#### Exercise goal:
Return the records that follow unchanged, line for line.

::::

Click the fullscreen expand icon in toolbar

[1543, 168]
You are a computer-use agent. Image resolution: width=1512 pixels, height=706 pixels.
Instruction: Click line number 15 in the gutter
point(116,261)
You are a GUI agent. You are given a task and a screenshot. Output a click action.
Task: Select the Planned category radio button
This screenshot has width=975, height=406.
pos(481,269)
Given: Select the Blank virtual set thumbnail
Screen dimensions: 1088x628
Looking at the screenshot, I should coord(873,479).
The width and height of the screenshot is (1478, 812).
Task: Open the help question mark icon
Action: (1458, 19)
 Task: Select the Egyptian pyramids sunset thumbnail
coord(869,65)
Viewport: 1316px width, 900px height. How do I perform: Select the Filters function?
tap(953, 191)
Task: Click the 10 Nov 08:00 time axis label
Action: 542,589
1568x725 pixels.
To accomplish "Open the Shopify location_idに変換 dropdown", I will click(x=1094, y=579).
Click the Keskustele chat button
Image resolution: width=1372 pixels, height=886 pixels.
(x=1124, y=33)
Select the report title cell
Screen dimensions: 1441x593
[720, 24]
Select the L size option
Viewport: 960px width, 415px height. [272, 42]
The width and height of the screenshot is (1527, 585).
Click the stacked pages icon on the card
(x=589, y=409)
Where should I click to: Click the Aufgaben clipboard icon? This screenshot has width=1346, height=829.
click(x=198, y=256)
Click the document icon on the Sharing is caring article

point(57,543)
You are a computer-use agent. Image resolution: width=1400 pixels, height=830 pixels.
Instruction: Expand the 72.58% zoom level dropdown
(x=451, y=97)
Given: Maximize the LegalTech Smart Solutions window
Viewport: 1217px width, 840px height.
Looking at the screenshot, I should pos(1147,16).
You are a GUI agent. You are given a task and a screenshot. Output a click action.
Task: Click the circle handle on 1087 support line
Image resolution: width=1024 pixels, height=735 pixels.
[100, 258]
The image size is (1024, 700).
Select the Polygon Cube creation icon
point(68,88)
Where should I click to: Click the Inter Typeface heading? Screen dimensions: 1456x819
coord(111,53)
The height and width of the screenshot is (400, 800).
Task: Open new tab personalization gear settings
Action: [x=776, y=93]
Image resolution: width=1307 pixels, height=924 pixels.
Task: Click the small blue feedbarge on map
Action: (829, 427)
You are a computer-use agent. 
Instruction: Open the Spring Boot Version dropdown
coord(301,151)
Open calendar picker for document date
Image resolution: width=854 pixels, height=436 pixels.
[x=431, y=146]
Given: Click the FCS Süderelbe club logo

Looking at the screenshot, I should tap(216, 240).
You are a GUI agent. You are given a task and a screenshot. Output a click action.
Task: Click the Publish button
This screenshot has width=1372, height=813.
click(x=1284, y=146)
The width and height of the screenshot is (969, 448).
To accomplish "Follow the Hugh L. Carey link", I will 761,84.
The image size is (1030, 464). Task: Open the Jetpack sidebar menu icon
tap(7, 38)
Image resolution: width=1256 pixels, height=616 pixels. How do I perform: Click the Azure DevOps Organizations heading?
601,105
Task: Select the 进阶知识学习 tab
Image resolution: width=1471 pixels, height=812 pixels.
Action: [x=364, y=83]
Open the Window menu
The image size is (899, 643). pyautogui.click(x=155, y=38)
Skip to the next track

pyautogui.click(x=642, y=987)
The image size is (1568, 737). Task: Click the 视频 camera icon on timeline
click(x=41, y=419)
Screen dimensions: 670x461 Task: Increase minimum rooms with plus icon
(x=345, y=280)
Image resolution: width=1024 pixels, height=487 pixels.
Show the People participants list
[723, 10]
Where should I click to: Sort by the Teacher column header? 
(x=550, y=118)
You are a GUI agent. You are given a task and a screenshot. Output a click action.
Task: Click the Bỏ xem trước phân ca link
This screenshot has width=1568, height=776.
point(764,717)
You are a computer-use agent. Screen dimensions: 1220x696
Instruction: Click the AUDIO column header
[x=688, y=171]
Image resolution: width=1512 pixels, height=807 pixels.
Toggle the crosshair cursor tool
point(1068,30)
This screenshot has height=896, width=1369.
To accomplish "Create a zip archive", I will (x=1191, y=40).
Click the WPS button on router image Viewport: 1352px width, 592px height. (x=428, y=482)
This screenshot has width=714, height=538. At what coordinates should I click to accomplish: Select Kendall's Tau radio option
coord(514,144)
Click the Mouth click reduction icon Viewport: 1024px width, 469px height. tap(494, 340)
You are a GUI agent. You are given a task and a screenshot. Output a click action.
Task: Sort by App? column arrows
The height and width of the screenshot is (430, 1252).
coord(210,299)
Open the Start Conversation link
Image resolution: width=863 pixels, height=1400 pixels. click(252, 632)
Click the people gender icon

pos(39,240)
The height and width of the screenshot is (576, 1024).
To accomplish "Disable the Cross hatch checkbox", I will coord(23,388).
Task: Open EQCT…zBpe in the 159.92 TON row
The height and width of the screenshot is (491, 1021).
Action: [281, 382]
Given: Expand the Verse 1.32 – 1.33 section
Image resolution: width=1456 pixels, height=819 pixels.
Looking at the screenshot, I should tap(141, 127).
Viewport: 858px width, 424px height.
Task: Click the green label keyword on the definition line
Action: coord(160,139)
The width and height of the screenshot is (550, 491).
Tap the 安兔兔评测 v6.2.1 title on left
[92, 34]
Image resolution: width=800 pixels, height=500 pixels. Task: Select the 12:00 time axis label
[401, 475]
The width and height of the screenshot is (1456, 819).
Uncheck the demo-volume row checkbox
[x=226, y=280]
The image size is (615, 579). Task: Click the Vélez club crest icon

::::

#### Output of the task:
Click the fullscreen expand icon in toolbar

[1543, 168]
You are a computer-use agent. Image resolution: width=1512 pixels, height=706 pixels.
Instruction: Click line number 15 in the gutter
point(116,261)
You are a GUI agent. You are given a task and a screenshot. Output a click action.
Task: Select the Planned category radio button
This screenshot has width=975, height=406.
pos(481,269)
Given: Select the Blank virtual set thumbnail
Screen dimensions: 1088x628
Looking at the screenshot, I should coord(873,479).
The width and height of the screenshot is (1478, 812).
Task: Open the help question mark icon
Action: (1458, 19)
 Task: Select the Egyptian pyramids sunset thumbnail
coord(869,65)
Viewport: 1316px width, 900px height. How do I perform: Select the Filters function?
tap(953, 191)
Task: Click the 10 Nov 08:00 time axis label
Action: 542,589
1568x725 pixels.
To accomplish "Open the Shopify location_idに変換 dropdown", I will click(x=1094, y=579).
Click the Keskustele chat button
Image resolution: width=1372 pixels, height=886 pixels.
(x=1124, y=33)
Select the report title cell
Screen dimensions: 1441x593
[720, 24]
Select the L size option
Viewport: 960px width, 415px height. [272, 42]
The width and height of the screenshot is (1527, 585).
Click the stacked pages icon on the card
(x=589, y=409)
Where should I click to: Click the Aufgaben clipboard icon? This screenshot has width=1346, height=829.
click(x=198, y=256)
Click the document icon on the Sharing is caring article

point(57,543)
You are a computer-use agent. Image resolution: width=1400 pixels, height=830 pixels.
Instruction: Expand the 72.58% zoom level dropdown
(x=451, y=97)
Given: Maximize the LegalTech Smart Solutions window
Viewport: 1217px width, 840px height.
Looking at the screenshot, I should pos(1147,16).
You are a GUI agent. You are given a task and a screenshot. Output a click action.
Task: Click the circle handle on 1087 support line
Image resolution: width=1024 pixels, height=735 pixels.
[100, 258]
The image size is (1024, 700).
Select the Polygon Cube creation icon
point(68,88)
Where should I click to: Click the Inter Typeface heading? Screen dimensions: 1456x819
coord(111,53)
The height and width of the screenshot is (400, 800).
Task: Open new tab personalization gear settings
Action: [x=776, y=93]
Image resolution: width=1307 pixels, height=924 pixels.
Task: Click the small blue feedbarge on map
Action: (829, 427)
You are a computer-use agent. 
Instruction: Open the Spring Boot Version dropdown
coord(301,151)
Open calendar picker for document date
Image resolution: width=854 pixels, height=436 pixels.
[x=431, y=146]
Given: Click the FCS Süderelbe club logo

Looking at the screenshot, I should tap(216, 240).
You are a GUI agent. You are given a task and a screenshot. Output a click action.
Task: Click the Publish button
This screenshot has width=1372, height=813.
click(x=1284, y=146)
The width and height of the screenshot is (969, 448).
To accomplish "Follow the Hugh L. Carey link", I will 761,84.
The image size is (1030, 464). Task: Open the Jetpack sidebar menu icon
tap(7, 38)
Image resolution: width=1256 pixels, height=616 pixels. How do I perform: Click the Azure DevOps Organizations heading?
601,105
Task: Select the 进阶知识学习 tab
Image resolution: width=1471 pixels, height=812 pixels.
Action: [x=364, y=83]
Open the Window menu
The image size is (899, 643). pyautogui.click(x=155, y=38)
Skip to the next track

pyautogui.click(x=642, y=987)
The image size is (1568, 737). Task: Click the 视频 camera icon on timeline
click(x=41, y=419)
Screen dimensions: 670x461 Task: Increase minimum rooms with plus icon
(x=345, y=280)
Image resolution: width=1024 pixels, height=487 pixels.
Show the People participants list
[723, 10]
Where should I click to: Sort by the Teacher column header? 
(x=550, y=118)
You are a GUI agent. You are given a task and a screenshot. Output a click action.
Task: Click the Bỏ xem trước phân ca link
This screenshot has width=1568, height=776.
point(764,717)
You are a computer-use agent. Screen dimensions: 1220x696
Instruction: Click the AUDIO column header
[x=688, y=171]
Image resolution: width=1512 pixels, height=807 pixels.
Toggle the crosshair cursor tool
point(1068,30)
This screenshot has height=896, width=1369.
To accomplish "Create a zip archive", I will (x=1191, y=40).
Click the WPS button on router image Viewport: 1352px width, 592px height. (x=428, y=482)
This screenshot has width=714, height=538. At what coordinates should I click to accomplish: Select Kendall's Tau radio option
coord(514,144)
Click the Mouth click reduction icon Viewport: 1024px width, 469px height. tap(494, 340)
You are a GUI agent. You are given a task and a screenshot. Output a click action.
Task: Sort by App? column arrows
The height and width of the screenshot is (430, 1252).
coord(210,299)
Open the Start Conversation link
Image resolution: width=863 pixels, height=1400 pixels. click(252, 632)
Click the people gender icon

pos(39,240)
The height and width of the screenshot is (576, 1024).
To accomplish "Disable the Cross hatch checkbox", I will coord(23,388).
Task: Open EQCT…zBpe in the 159.92 TON row
The height and width of the screenshot is (491, 1021).
Action: [281, 382]
Given: Expand the Verse 1.32 – 1.33 section
Image resolution: width=1456 pixels, height=819 pixels.
Looking at the screenshot, I should tap(141, 127).
Viewport: 858px width, 424px height.
Task: Click the green label keyword on the definition line
Action: coord(160,139)
The width and height of the screenshot is (550, 491).
Tap the 安兔兔评测 v6.2.1 title on left
[92, 34]
Image resolution: width=800 pixels, height=500 pixels. Task: Select the 12:00 time axis label
[401, 475]
The width and height of the screenshot is (1456, 819).
Uncheck the demo-volume row checkbox
[x=226, y=280]
The image size is (615, 579). Task: Click the Vélez club crest icon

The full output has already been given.